JGI-KBase Co-development

Aligning services for our user community

The Joint Genome Institute (JGI), located at Lawrence Berkeley National Laboratory, is a Department of Energy Office of Science user facility that supports a broad variety of biological researchers and educators. Many KBase users benefit from JGI’s contributions, including data generated from community projects (link to types of proposals here) and public databases such as the Genome Portal and the MycoCosm and Phytozome genome resources, directly accessible from within KBase. KBase also provides users with the JGI assembly service (KBase login required), a precursor step to submitting data into JGI’s Integrated Microbial Genome and Microbiomes (IMG/M).

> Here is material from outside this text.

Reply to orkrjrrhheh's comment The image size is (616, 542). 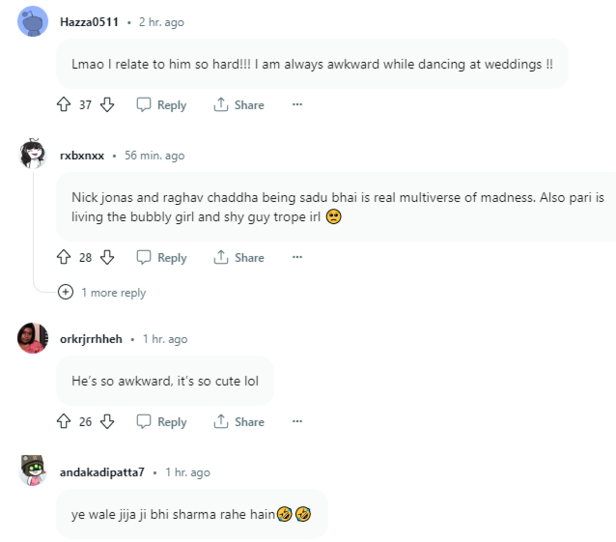(161, 422)
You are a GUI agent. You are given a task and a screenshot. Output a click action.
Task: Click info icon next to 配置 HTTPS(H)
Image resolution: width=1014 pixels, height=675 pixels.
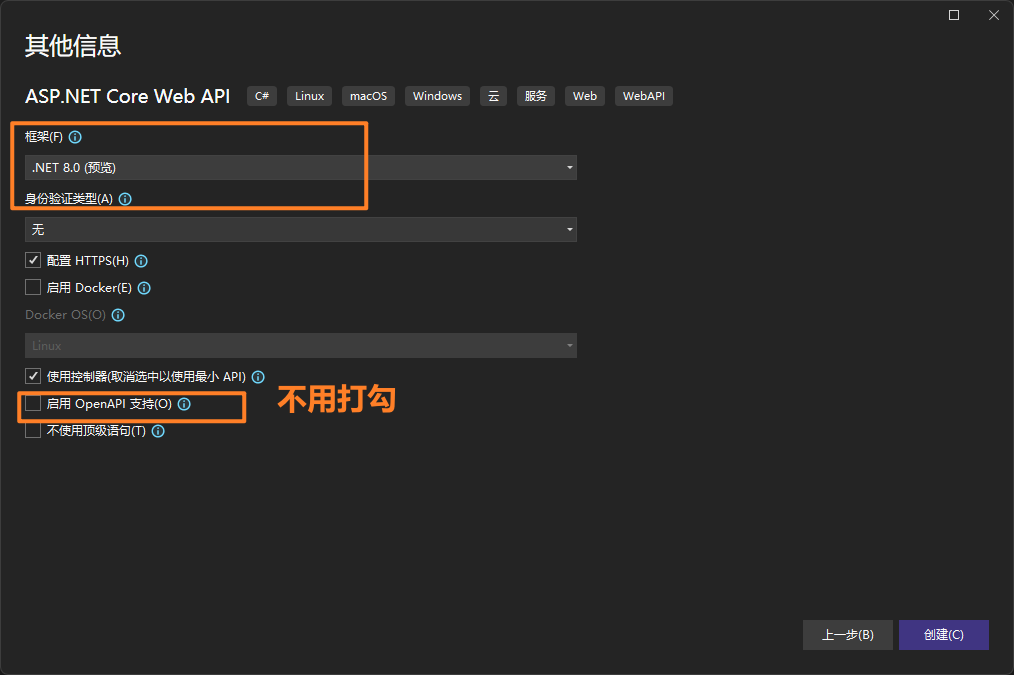tap(141, 261)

In addition to these data resources, JGI and KBase share many data science goals. The alignment of production-quality, open source services enables scalable computing, a more efficient use of shared resources, and ensures comparability of data across our platforms.

Co-development Projects

Interactive Sequence Similarity Service

Sequence similarity search is a core requirement for biologists and data scientists working on biological data. The ability for users of our systems to quickly find data similar to their data of interest is often at the foundation of many research questions, as it provides context and framing. With respect to the mutual institutional goal of adhering to the FAIR (Findable, Accessible, Interoperable, and Reusable) data principles (Wilkinson et al., 2106), a sequence database that is shared across programs creates results that are findable and accessible, facilitates interoperability, and enables reuse and reproducibility. JGI-KBase co-development team has adopted UniProt as a baseline, curated public database provider (e.g., UniRef100) to ensure that content generated by JGI and KBase are mapped to the same resource, enhancing the FAIRness and comparability of these data. The service is currently available through the JGI IMG/M portal’s GeneSearch, and is undergoing testing and integration at KBase.

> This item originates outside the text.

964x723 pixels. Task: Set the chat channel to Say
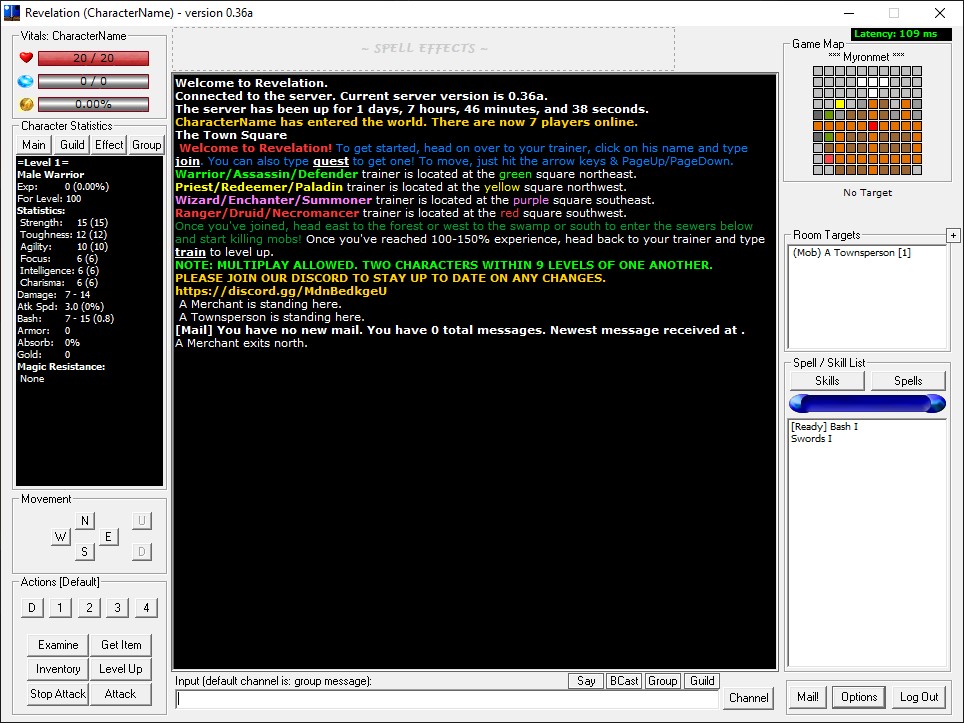pos(585,680)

GitLab open source repository: GeneSearch

ID Mapping Service

Internal to the projects, JGI and KBase are creating protein sequence mapping files based on non-redundant (NR) sequence files (e.g., IMG-NR, KBase-NR) that allows us to directly reference identical sequences across both platforms. The reference database is UniRef100. This utility also allows NR files to be mapped to functional databases including the Gene Ontology (GO) and InterPro, enabling consistent annotation results regardless of platform.

GitLab open source repository: Seqidmap

Data Transfer Service between BER funded program

The BER Data Transfer Service will make it easy to find and move files between data platforms, whilst ensuring people, organizations, and funders get credit for their contributions.

The transfer of data between BER funded programs often requires researchers to manually download and upload files. This takes time, adds the potential for error (both human and data integrity), and completely removes any citation/credit information for the data being transferred. We are revamping an existing service that connects KBase search to an older JGI data portal. 

The newly funded effort to build a BER Data Transfer Service (DTS) enables us to create a shared service that is platform agnostic. Once fully integrated, any participating data platform will be able to directly request (or send) data files, along with citation metadata, to another connected platform. This service will ensure data integrity, enable better tracking of data reuse across BER and agency funded data platforms, and also reduce the time and effort required by researchers to accomplish their science.